His works include: Der eybiker kholem (The eternal dream), a play, in the anthology, Knospn (Buds) (Vilna, 1909); Bay di ershte zunen-shtraln, a drame in dray aktn (At the first ray of the sun, a play in three acts) (Vilna, 1911), 47 pp.; Ana, a drame in dray aktn (Anna, a drama in three acts) (Vilna, 1911); Di legende vegn bolshevizm (The legend of Bolshevism) (Moscow, 1918), 48 pp.; Af khvalyes (On waves), a novel (Moscow, 1924), 83 pp.; In dem bloen kestele (In the little blue box) (Minsk, 1927), 49 pp.; Blut, tragedye in fir aktn (Blood, a tragedy in four acts) (Minsk, 1929), 105 pp.; Arbetndike froy, zay aktiv in gezerd (Working woman, remain active in Gezerd [All-Union Association for the Agricultural Settlement of Jewish Workers in the USSR]) (Moscow: Gezerd, 1930), 14 pp.; In baheltenish, dertseylungen far kinder (In hiding, stories for children) (Moscow, 1930), 80 pp.; Teater-shlakhtn, artiklen-zamlung (Theater battles, a collection of articles) (Moscow, 1931), 230 pp.; Di yidishe literatur in vaysrusland nokh der revolutsye, pruvn fun an oysforshung (Yiddish literature in Byelorussia after the revolution, attempt at an inquiry) (Minsk, 1931), 258 pp.; Artyom (Moscow, 1932), 67 pp.; A tsung, dertseylung far altere kinder (A tongue, story for older children) (Moscow: Emes, 1933), 101 pp.; Kamo, stories (Moscow: Emes, 1937); 131 pp.; In kolime (In Kolyma), stories (Moscow, 1937), 95 pp.; Mit ofene meyler, mayses fun amol (With mouth wide open, stories from the past) (Minsk, 1939), 33 pp.; Epizodn, dertseylungen far kinder (Episodes, stories for children) (Moscow, 1940), 63 pp.; Der geler pas, eynakter (The yellow pass, a one-act play) (Minsk: Melukhe-farlag, 1940), 23 pp.; Kolimer dertseylungen (Stories from Kolyma) (Moscow, 1941), 140 pp. He also edited the anthologies: Der shnayder (The tailor), Shtern (Star) (Vilna), and Oktyaber (October), and the daily newspaper, Der shtern (The star) in Minsk.

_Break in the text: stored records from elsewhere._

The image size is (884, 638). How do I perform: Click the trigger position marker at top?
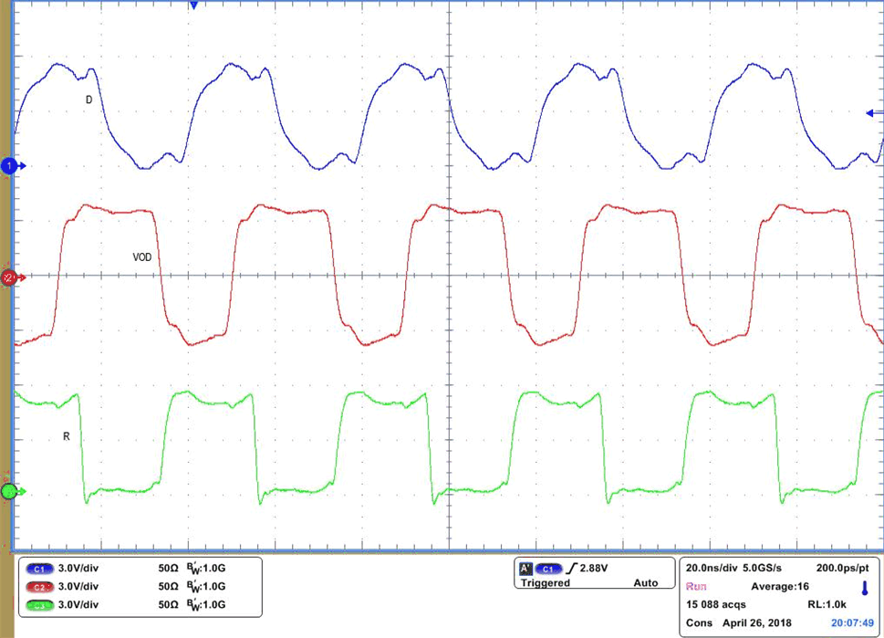click(x=192, y=6)
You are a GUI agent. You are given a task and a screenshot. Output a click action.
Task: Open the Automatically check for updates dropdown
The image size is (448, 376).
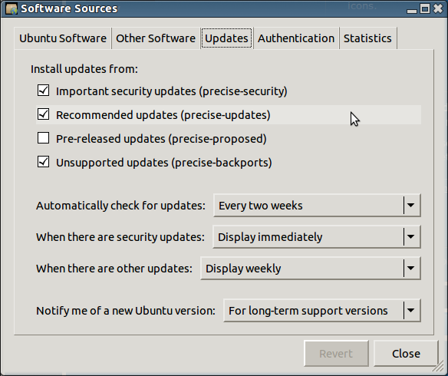317,205
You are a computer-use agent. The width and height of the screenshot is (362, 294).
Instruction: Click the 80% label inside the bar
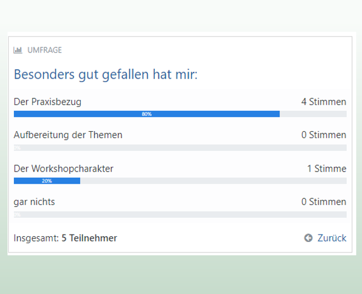147,114

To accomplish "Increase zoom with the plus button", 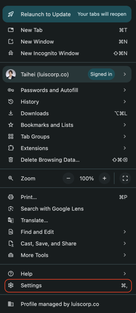I will pyautogui.click(x=105, y=178).

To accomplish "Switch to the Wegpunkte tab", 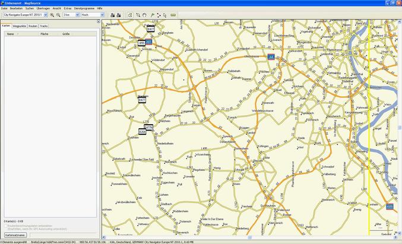I will pyautogui.click(x=19, y=26).
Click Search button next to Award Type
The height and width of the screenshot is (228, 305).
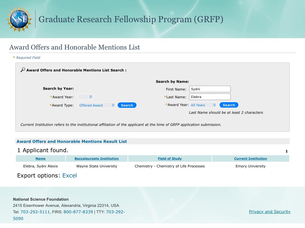[127, 105]
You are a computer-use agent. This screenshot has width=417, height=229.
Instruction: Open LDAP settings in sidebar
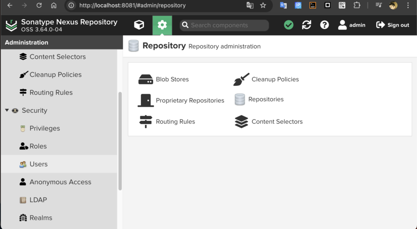point(38,200)
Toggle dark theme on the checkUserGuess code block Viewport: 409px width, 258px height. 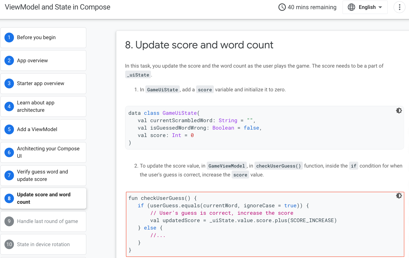(399, 196)
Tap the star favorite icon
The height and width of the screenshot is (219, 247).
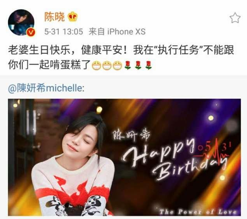coord(235,18)
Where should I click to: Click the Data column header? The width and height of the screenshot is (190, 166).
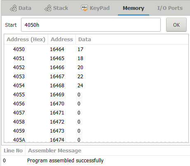pos(84,40)
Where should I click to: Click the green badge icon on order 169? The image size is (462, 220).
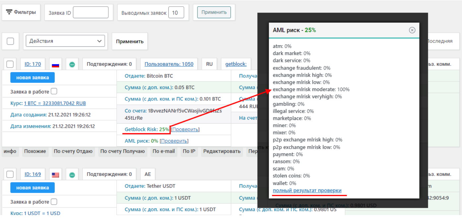coord(72,175)
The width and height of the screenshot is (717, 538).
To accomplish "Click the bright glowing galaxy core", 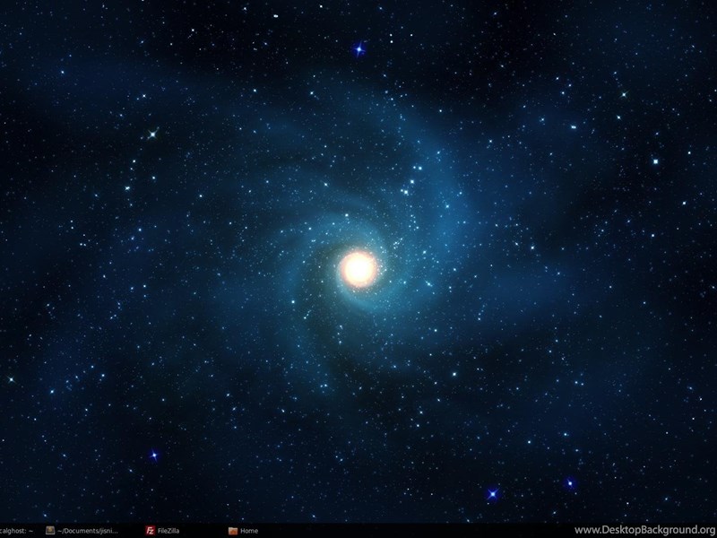I will tap(359, 268).
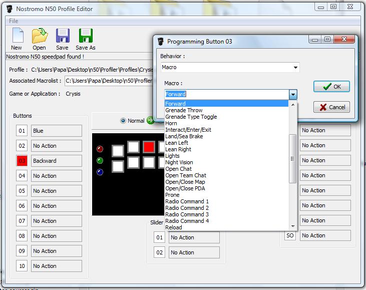Viewport: 366px width, 290px height.
Task: Click the red LED indicator on speedpad
Action: click(100, 149)
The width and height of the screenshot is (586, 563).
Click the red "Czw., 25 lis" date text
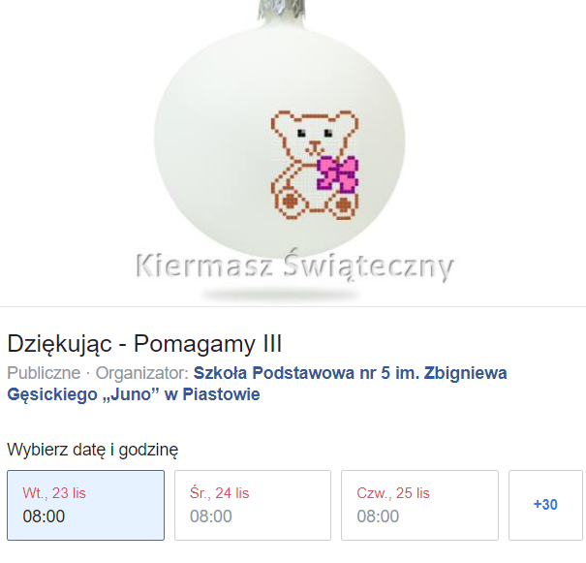(x=393, y=493)
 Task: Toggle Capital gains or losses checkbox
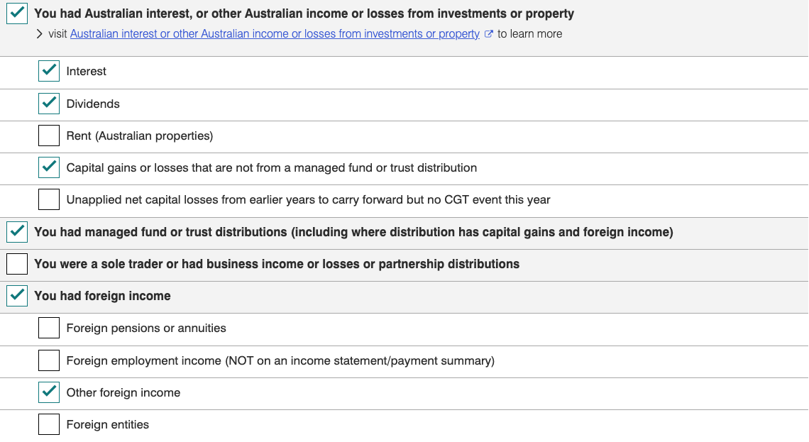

Sources: Zalmen Reyzen, Leksikon, vol. 1; Shmuel Niger, in Yidishe velt (Jewish world) (1914), vol. 2; Literarishe bleter (Warsaw) (April 29, 1927); “Shoymers mishpet af sholem aleykhemen” (Shomer’s trial to Sholem-aleykhem), Tsukunft (New York) (January 1947); Moyshe Litvakov, In umru (Apprehensive), vol. 2 (Moscow, 1926), pp. 159-80; Y. Bronshteyn, Atake (Attack) (Minsk, 1931); M. Khashtshevatski, in Royte velt (August 1931); Sh. Bitov, in Farn leninishn etap in der literatur-kritik (Toward the Leninist stage in literary criticism) (Live, 1932); Y. Mestl, in Yivo-bleter 5 (1933); Elye Shulman, “Di yidishe literatur in vaysrusland” (Yiddish literature in Byelorussia), Shikago (February-March 1933); A. Abtshuk, Etyudn un materialn tsu der geshikhte fun der yidisher literatur bavegung in FSRR (Studies and material for the history of the Yiddish literature movement in the Soviet Union) (Kharkov, 1934), p. 25; Yidish-sovetisher shrayber b. orshanski in rige (The Soviet Yiddish writer B. Orshanski in Riga), in Oyfboy (Riga) 11 (June 1941); “B. orshanski” (B[er] Orshanski), in Eynikeyt (Moscow) (November 17, 1945); A. Pomerants, Edelshtot gedenkbukh (Memory book for [Dovid] Edelshtot) (New York, 1953).
[Additional information from: Chaim Beider, Leksikon fun yidishe shrayber in ratn-farband (Biographical dictionary of Yiddish writers in the Soviet Union), ed. Boris Sandler and Gennady Estraikh (New York: Congress for Jewish Culture, Inc., 2011), pp. 31-32.]